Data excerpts
=======
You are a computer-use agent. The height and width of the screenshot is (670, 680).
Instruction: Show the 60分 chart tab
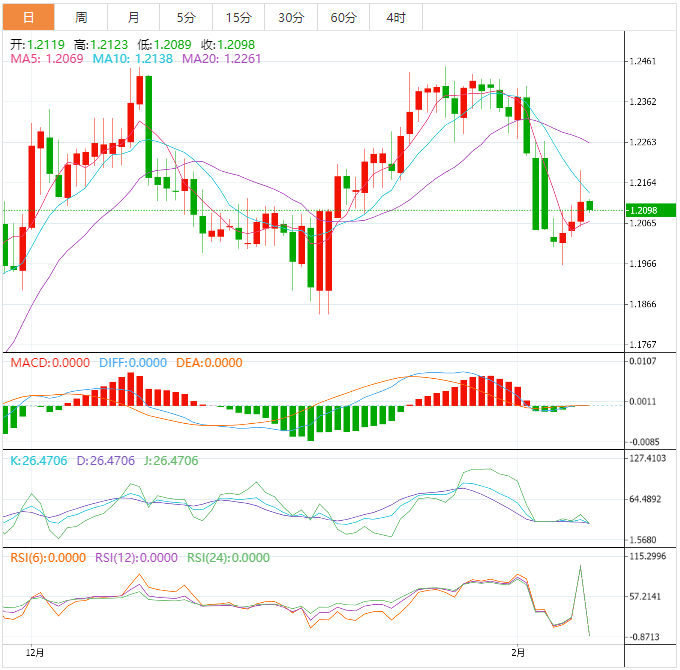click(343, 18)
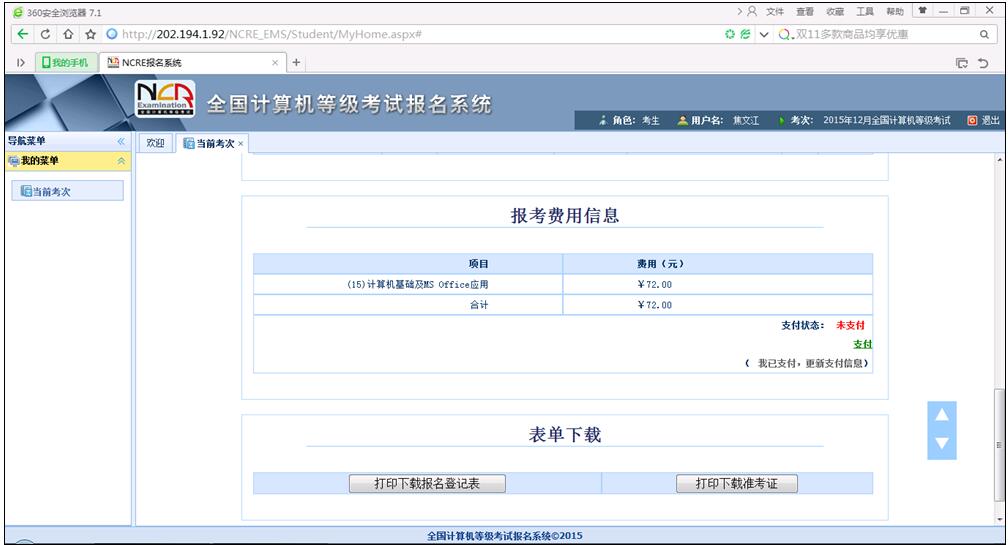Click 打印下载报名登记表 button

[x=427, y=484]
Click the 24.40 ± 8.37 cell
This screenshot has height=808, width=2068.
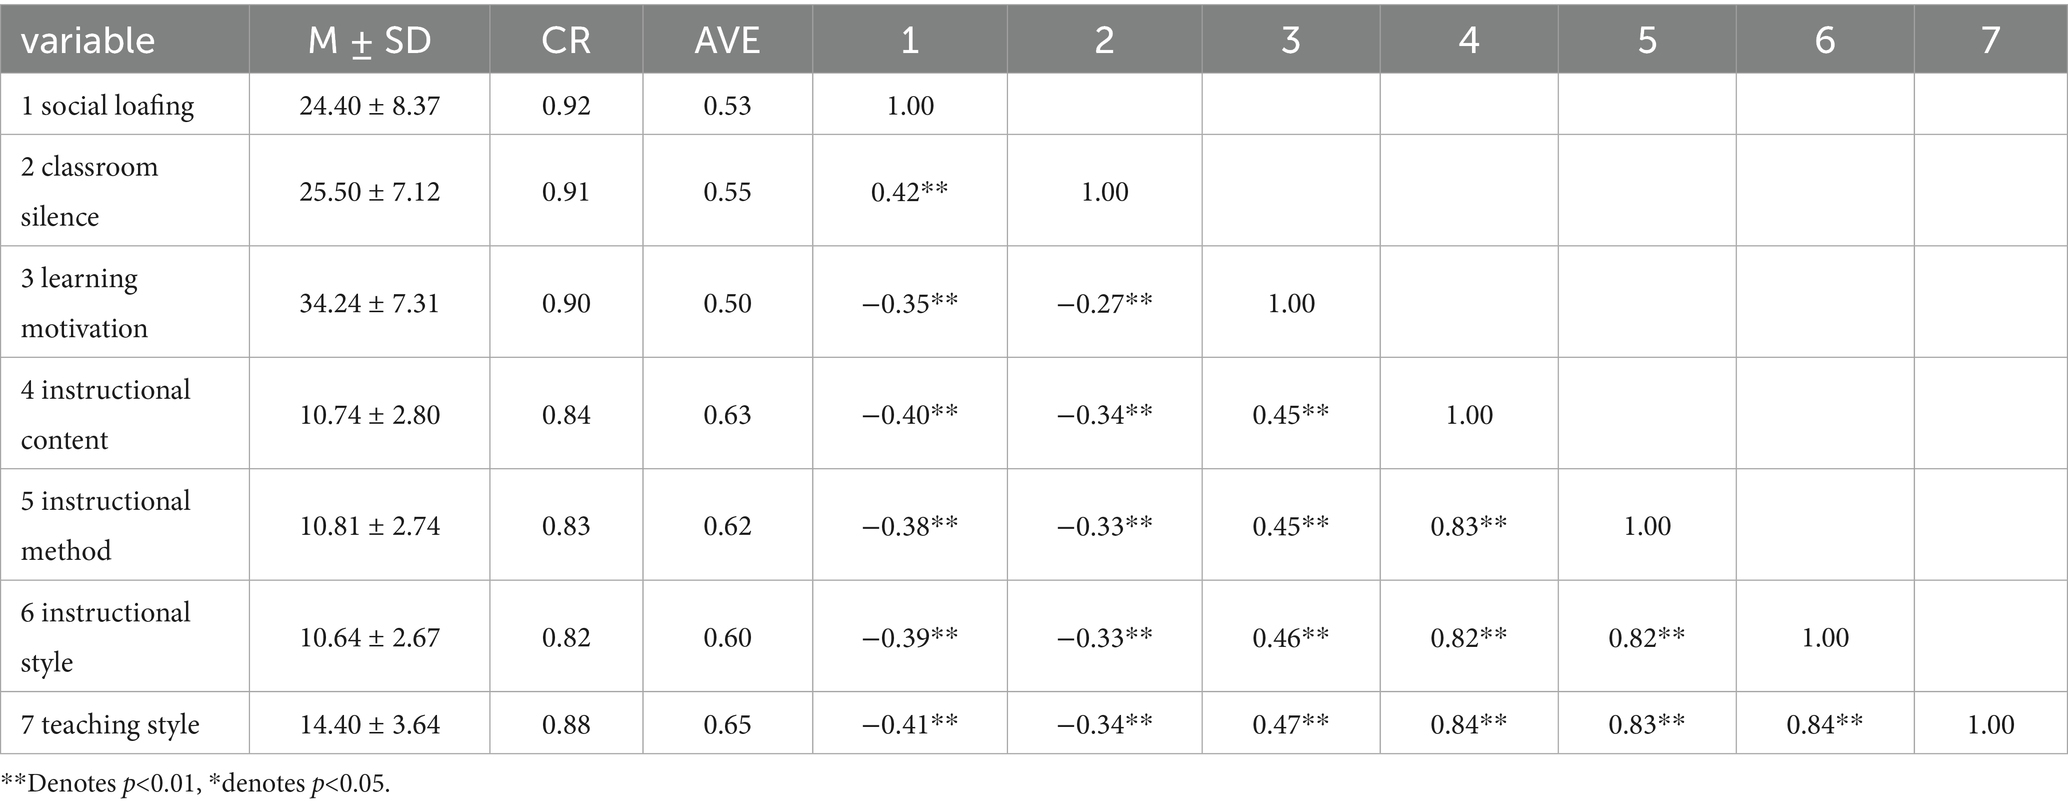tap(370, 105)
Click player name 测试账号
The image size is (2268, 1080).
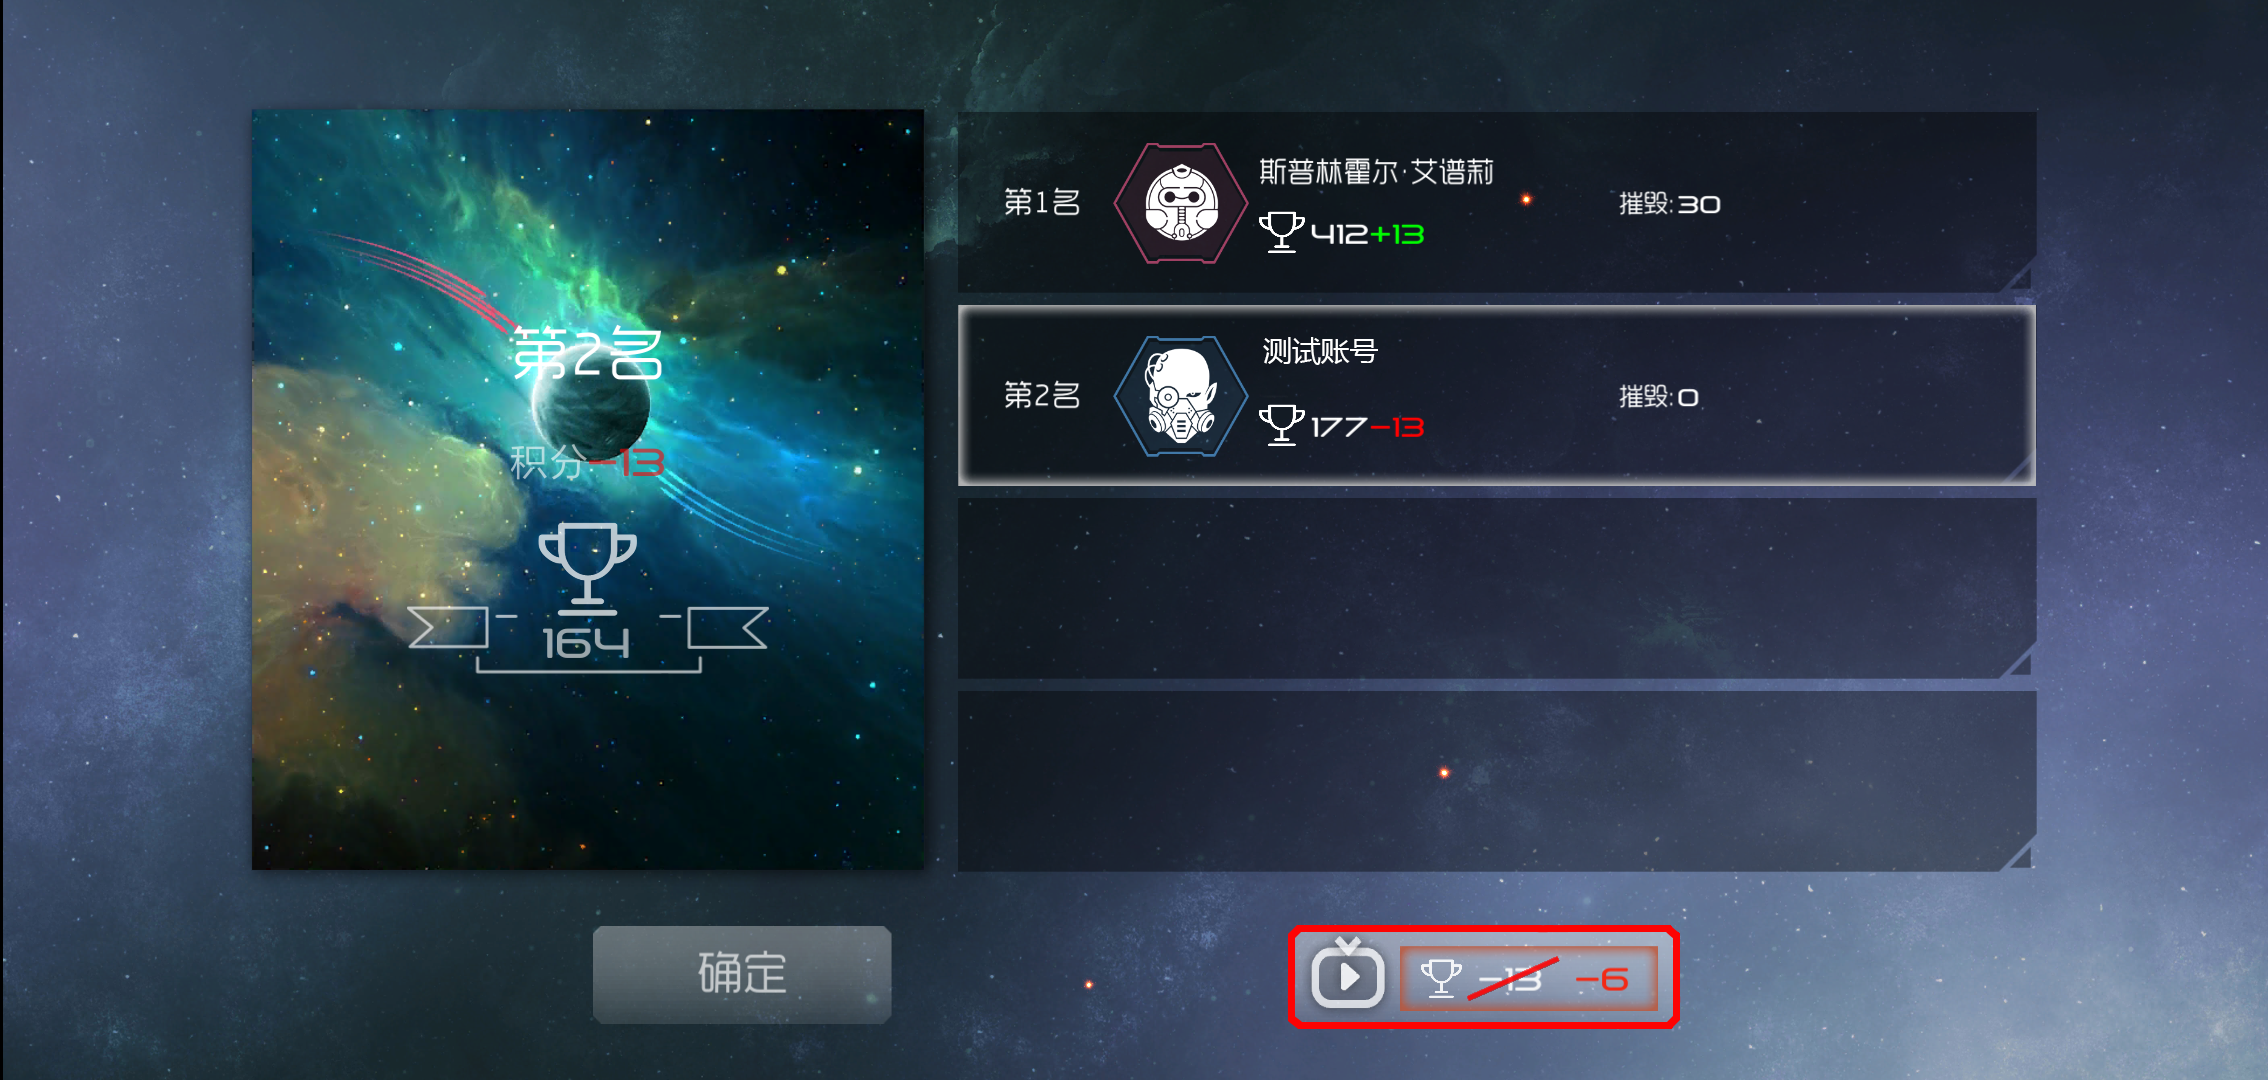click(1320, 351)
=======
Your instructions
Your answer must be an exact copy of the records, with no pictures in it.

Final answer
You are a computer-use agent. The height and width of the screenshot is (670, 680).
Instruction: Show the 60分 chart tab
click(343, 18)
Click 打印下载报名登记表 button

[x=427, y=484]
Click the 24.40 ± 8.37 cell
This screenshot has height=808, width=2068.
tap(370, 105)
Click player name 测试账号
The image size is (2268, 1080).
click(1320, 351)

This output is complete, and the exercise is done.